[EXTRACT PROVIDED]
In 2000, when radio host Dr. Laura Schlessinger called LGBTQ people "biological errors," among other slurs, Tyler became the National Protest Coordinator for StopDrLaura.com, spearheading a campaign against Schlessinger's homophobic propaganda. Protests were subsequently held across the country, including one produced by Tyler in front of Paramount Studios, the company slated to produce Schlessinger's new syndicated television talk show. Paramount Studios responded by promising that Dr. Schlessinger would no longer express anti-gay sentiments. To this Tyler quipped, "If (former Klan leader) David Duke were to do a cooking show and promised not to say anything about race, would any network still give him a show? We have a right to demand corporate responsibility to stop bigotry." Schelssinger's planned television show was subsequently canceled.

In 2003, as the US Supreme Court was hearing the case Lawrence v. Texas, Tyler co-organized national demonstrations across the United States. When the decision from the court came down affirming that sodomy laws were unconstitutional, thousands of LGBTQ rights activists rallied by Tyler came together in celebrations across the country.

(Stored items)
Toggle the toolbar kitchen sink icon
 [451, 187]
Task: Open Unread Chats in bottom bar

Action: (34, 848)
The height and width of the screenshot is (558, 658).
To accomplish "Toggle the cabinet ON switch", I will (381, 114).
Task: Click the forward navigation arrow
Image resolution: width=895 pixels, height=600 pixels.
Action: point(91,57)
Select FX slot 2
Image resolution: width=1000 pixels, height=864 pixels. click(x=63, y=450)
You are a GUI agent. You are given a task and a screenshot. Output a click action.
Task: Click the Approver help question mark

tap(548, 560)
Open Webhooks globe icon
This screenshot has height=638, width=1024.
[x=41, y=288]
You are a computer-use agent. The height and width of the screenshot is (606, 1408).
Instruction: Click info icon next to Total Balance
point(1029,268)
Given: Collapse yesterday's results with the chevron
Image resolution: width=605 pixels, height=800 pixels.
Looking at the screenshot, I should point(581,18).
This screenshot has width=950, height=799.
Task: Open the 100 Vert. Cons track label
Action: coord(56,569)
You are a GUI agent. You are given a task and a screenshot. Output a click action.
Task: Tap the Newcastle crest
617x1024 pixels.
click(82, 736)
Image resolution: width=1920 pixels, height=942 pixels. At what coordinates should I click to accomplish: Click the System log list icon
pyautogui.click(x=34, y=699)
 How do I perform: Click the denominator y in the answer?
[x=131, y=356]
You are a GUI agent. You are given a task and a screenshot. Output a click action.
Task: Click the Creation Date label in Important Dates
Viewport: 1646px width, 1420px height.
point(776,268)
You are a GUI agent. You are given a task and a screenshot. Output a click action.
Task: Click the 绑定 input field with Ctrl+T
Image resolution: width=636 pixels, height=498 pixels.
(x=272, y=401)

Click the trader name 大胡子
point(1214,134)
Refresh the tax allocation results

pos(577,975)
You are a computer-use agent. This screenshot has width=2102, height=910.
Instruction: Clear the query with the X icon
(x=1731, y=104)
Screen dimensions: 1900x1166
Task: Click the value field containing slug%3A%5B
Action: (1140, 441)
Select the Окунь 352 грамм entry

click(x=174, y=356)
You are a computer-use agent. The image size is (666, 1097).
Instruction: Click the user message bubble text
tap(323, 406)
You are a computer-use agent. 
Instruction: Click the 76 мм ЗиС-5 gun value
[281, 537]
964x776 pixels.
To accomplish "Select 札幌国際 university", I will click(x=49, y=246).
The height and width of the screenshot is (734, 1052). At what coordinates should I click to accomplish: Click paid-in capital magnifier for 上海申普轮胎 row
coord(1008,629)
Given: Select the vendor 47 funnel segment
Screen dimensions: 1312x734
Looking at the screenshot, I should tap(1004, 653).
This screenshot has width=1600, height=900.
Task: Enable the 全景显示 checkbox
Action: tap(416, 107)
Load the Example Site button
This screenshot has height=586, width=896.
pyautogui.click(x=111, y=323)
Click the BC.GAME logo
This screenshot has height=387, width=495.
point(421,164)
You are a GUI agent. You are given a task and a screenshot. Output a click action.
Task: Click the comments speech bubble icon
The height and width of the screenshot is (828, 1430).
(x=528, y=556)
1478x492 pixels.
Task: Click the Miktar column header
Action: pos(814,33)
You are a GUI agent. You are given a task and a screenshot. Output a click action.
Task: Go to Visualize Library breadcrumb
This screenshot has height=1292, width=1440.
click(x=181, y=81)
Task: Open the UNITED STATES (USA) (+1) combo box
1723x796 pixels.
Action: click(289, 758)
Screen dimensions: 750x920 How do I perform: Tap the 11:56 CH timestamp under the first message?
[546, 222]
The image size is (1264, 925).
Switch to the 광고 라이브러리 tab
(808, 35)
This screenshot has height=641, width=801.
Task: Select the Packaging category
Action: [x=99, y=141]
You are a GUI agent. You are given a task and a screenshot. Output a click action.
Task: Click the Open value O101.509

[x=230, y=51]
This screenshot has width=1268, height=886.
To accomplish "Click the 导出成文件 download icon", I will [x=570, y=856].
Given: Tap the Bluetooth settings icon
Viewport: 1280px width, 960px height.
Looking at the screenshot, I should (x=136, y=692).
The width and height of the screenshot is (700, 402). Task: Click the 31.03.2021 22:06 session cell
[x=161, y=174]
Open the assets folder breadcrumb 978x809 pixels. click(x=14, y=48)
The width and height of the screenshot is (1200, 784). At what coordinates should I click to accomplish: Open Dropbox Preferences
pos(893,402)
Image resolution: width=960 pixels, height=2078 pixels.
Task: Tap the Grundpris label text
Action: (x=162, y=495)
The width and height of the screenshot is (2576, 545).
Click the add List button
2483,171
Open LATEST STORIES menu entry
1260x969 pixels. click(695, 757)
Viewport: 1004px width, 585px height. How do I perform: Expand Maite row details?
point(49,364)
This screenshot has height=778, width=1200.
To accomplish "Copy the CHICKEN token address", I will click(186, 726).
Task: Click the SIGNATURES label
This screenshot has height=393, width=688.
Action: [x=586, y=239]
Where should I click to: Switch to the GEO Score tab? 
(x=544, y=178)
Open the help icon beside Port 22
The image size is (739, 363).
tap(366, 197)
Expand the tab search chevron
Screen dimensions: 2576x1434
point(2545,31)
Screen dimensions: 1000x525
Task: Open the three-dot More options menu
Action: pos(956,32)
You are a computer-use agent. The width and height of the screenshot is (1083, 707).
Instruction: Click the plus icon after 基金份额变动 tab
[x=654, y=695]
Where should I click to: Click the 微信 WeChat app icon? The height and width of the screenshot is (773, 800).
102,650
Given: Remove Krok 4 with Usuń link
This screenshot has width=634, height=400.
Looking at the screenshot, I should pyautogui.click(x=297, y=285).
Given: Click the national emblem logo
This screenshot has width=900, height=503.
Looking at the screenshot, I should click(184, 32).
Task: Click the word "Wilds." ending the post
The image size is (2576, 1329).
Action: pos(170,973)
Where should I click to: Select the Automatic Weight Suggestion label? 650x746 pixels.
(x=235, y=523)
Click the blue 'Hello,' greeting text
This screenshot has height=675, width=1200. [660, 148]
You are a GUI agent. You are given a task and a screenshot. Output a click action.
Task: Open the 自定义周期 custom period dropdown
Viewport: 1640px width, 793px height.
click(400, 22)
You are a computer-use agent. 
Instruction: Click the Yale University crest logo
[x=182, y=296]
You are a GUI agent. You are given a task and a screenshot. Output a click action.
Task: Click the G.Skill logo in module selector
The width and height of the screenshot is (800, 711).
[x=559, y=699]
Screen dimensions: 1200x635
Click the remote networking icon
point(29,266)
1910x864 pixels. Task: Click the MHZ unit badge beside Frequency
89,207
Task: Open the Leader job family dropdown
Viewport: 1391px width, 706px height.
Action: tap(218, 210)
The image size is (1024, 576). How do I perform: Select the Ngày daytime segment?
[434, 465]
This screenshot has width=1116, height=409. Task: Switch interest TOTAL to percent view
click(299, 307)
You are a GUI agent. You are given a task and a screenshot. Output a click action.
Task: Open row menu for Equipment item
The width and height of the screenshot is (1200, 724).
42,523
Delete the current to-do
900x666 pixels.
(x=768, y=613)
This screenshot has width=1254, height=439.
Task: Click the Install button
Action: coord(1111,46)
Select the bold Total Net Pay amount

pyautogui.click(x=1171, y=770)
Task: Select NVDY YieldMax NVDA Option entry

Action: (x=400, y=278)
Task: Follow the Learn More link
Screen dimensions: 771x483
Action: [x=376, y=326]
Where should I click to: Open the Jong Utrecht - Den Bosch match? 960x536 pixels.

[WHAT IS EXPECTED] Copy the passage on Tyler's activism from "In 2000, when" through "was subsequently canceled.", replacing "propaganda" with "rhetoric".

[ANSWER BOX]
In 2000, when radio host Dr. Laura Schlessinger called LGBTQ people "biological errors," among other slurs, Tyler became the National Protest Coordinator for StopDrLaura.com, spearheading a campaign against Schlessinger's homophobic rhetoric. Protests were subsequently held across the country, including one produced by Tyler in front of Paramount Studios, the company slated to produce Schlessinger's new syndicated television talk show. Paramount Studios responded by promising that Dr. Schlessinger would no longer express anti-gay sentiments. To this Tyler quipped, "If (former Klan leader) David Duke were to do a cooking show and promised not to say anything about race, would any network still give him a show? We have a right to demand corporate responsibility to stop bigotry." Schelssinger's planned television show was subsequently canceled.